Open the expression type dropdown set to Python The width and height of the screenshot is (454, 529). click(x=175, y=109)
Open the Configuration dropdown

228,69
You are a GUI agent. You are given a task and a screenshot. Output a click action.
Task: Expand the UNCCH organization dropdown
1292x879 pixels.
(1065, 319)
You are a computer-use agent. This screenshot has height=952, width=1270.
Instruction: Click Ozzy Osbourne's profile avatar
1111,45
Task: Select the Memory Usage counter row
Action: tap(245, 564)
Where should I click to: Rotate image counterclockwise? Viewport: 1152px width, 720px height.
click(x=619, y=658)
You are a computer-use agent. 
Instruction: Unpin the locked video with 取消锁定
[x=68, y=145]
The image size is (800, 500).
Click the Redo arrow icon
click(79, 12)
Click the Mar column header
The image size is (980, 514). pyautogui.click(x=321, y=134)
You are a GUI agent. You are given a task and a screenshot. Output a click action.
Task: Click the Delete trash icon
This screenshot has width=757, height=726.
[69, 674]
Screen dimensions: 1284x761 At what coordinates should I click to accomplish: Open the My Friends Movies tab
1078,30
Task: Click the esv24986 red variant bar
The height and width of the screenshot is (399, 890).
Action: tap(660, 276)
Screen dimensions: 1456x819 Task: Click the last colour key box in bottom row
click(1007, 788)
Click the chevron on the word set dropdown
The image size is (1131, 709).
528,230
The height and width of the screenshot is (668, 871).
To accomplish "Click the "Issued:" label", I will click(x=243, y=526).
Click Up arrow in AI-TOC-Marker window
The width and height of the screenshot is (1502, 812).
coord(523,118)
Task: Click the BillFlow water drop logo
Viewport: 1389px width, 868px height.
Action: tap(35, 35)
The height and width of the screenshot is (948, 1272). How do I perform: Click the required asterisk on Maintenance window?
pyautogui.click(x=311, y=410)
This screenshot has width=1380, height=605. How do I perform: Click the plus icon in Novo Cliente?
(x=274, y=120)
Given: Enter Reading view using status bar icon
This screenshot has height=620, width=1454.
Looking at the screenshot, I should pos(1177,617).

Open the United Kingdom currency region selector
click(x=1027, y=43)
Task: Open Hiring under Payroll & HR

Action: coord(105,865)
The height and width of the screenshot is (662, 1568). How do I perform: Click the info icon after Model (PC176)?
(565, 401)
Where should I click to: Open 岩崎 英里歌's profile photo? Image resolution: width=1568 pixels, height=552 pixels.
+ + + + + + +
* _What is required_
Each line above that includes "agent" should be shown.

* _Your solution_
You are a GUI agent. You are given a task and a screenshot. Output a click action.
You are a computer-use agent. This screenshot has height=952, width=1270.
You are a computer-use agent. 
You are a GUI agent. You are given a task and a screenshot. Output a click action.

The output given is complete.